Convened in part to close a budget deficit of nearly $1 billion -- much of it due to a loss of tax revenue as businesses shuttered and taxpayers scattered because of the hurricanes -- the 17-day session has been anything but harmonious. ''Popular governors are popular when they have a lot of money," Blanco said. ''This is a tough session when you have a nearly $1 billion shortfall."
The governor is struggling with opposition from her allies. Lawmakers are questioning whether the most critical needs of cities and displaced residents are being addressed.
Many of the main items on Blanco's agenda are moving through the Legislature, but disputes threaten to shut down crucial work on the all-important budget, said Jim Brandt, president of the nonpartisan Public Affairs Research Council.
''There's the potential we could end up with no resolution on the big fiscal issue," he said.
The session's biggest public rift is between Blanco, a Democrat, and black lawmakers she normally counts among her allies.
The Louisiana Legislative Black Caucus challenged the types of hurricane recovery items Blanco included in the session. Several caucus members disagree with Blanco's plans to revamp the New Orleans school system and take more authority away from the local school board. Caucus members also were unhappy that the governor's framework for the session didn't include housing for those displaced and more individual tax relief. ''There's no conversation about incentives for people to come back home," said Representative Cedric Richmond, a New Orleans Democrat and chairman of the black caucus.

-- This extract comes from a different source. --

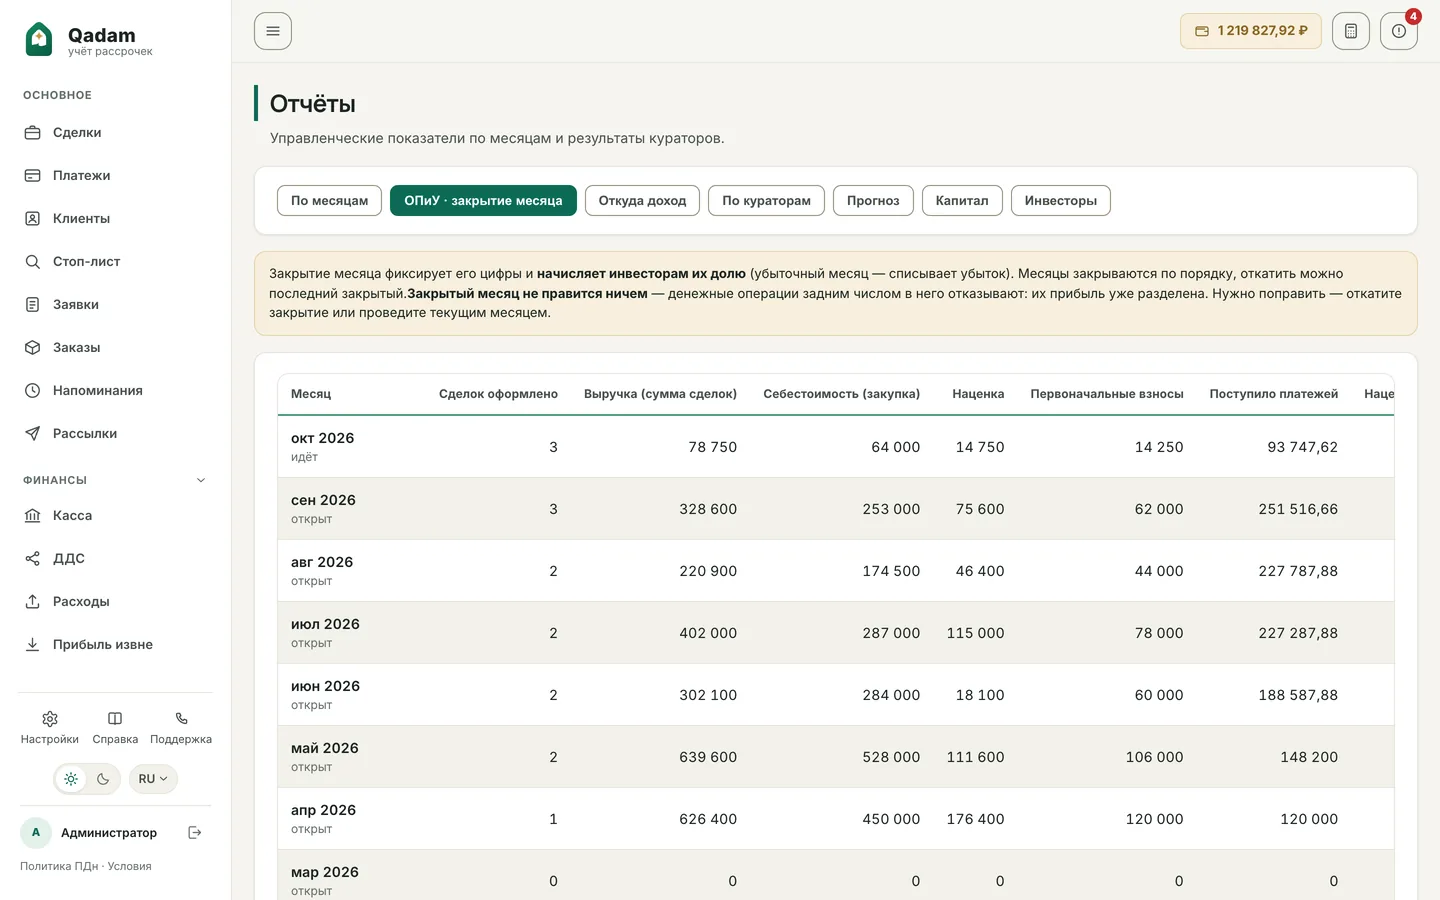Open the Инвесторы tab
This screenshot has width=1440, height=900.
[x=1060, y=200]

The caucus has filed a lawsuit against the governor, challenging her authority to make deep budget cuts by executive order and asking a judge to reverse the cuts she made.

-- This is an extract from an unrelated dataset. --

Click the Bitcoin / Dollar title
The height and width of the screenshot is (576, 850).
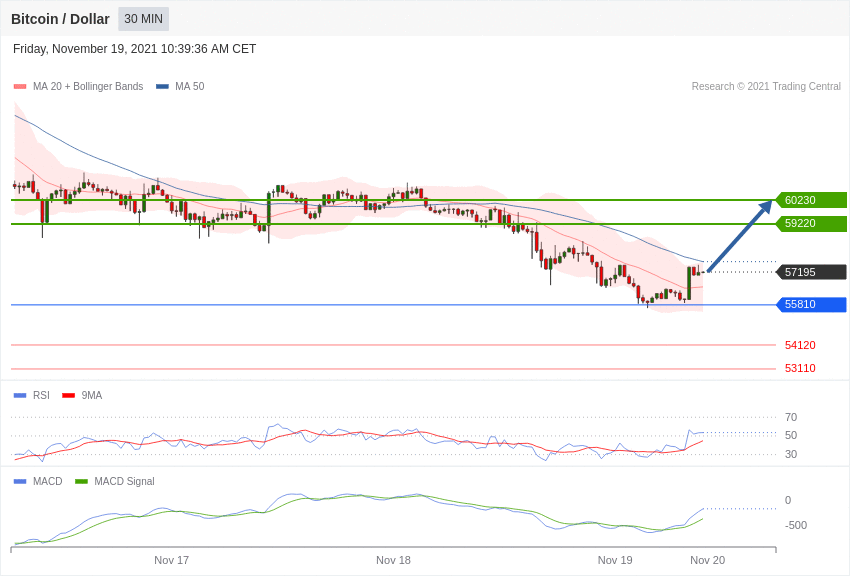[x=60, y=19]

Blanco also is at odds with some lawmakers whose districts were not directly ravaged by Katrina and Rita. They bristled at the governor's proposal to let the state borrow up to $1 billion to provide loans and grants to local governments and businesses struggling to recover from the hurricanes.

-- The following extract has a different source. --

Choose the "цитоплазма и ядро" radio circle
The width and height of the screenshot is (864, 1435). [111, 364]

Representative Charlie DeWitt, a Democrat from central Louisiana, said opinions on the proposal are split above and below Interstate 10, the major highway in the southern part of the state that separates most storm-damaged areas from the rest of Louisiana.
Jerry Luke LeBlanc, the commissioner of administration and Blanco's chief financial adviser, said legislators need to realize that devastation in one part of Louisiana hurts the entire state. ''Unless Louisiana is willing to offer a unified front, both north and south, how can we expect Congress to come in and help us?" LeBlanc said.